Bei Kommunalwahlen büßen Regierungsparteien Stimmen ein – auch wegen ihrer Einwanderungspolitik

Die Enttäuschung stand Marco Pastors ins Gesicht geschrieben, als er am späten Dienstagabend die Hochrechnungen der Kommunalwahl in Rotterdam sah. Der Spitzenkandidat der rechtspopulistischen Liste „Leefbaar Rotterdam“ – lebenswertes Rotterdam – erlitt eine herbe Niederlage. Der Ableger der Partei des 2002 ermordeten Rechtspopulisten Pim Fortuyn wurde von den Sozialdemokraten auf den zweiten Platz verwiesen. Die Partij van de Arbeid (PvdA) gewann 15 Prozentpunkte hinzu und kam auf 37,4 Prozent. Die Leefbaar-Liste musste sich mit 29,7 Prozent zufrieden geben. Die in Den Haag regierenden Christdemokraten kamen sogar nur auf 7,7 Prozent. Ähnlich sahen die Ergebnisse in den übrigen Kommunen bei den Gemeindewahlen in den Niederlanden aus.

„Rotterdam steht als Beispiel für den Linksruck in den Niederlanden. Die Bewegung ist auf lokaler und nationaler Ebene gleich“, sagt Eddy Habben Janssen vom Amsterdamer Institut für Politik und politische Beteiligung. Tatsächlich setzte sich der Trend in allen großen Städten fort. In Amsterdam gewann die PvdA knapp elf Prozentpunkte hinzu. In Den Haag waren es acht, in Eindhoven neun Prozentpunkte.

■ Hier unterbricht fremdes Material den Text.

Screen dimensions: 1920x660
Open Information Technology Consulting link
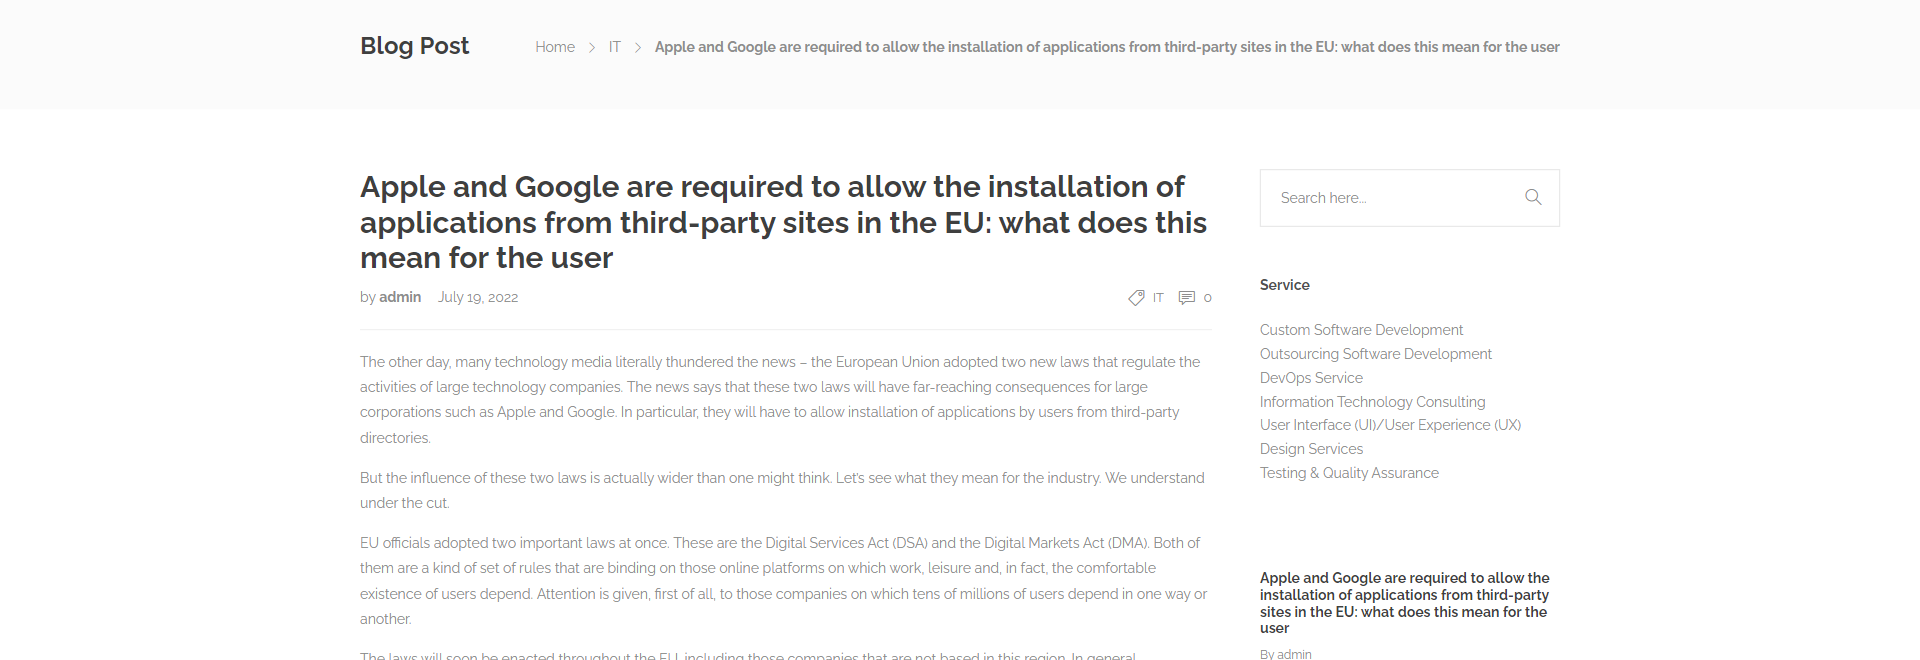tap(1373, 402)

Landesweit stellt das Ergebnis eine schwere Schlappe für die Mitte-Rechts- Koalition unter Premier Jan Peter Balkenende dar. Die Christdemokraten haben im Vergleich zu den Kommunalwahlen vor vier Jahren über vier Prozentpunkte eingebüßt und sind mit 16,9 Prozent nur noch zweitstärkste Kraft im Land. „Rechnet man die lokalen Parteien heraus, sind die Verluste noch viel größer und liegen bei sieben bis zehn Prozentpunkten“, sagte André Krouwel, Soziologe und Politologe an der Freien Universität Amsterdam. Eindeutige Gewinner sind die sozialdemokratische Partij van de Arbeid und die Sozialisten. Die PvdA gewann im Durchschnitt knapp acht Prozentpunkte und liegt nun bei 23,4 Prozent. Die Sozialisten verdoppelten ihren Stimmenanteil auf 5,7 Prozent. „Die Wähler haben ein klares Signal an das Kabinett geschickt“, sagte der Vorsitzende der PvdA, Michiel van Hulten.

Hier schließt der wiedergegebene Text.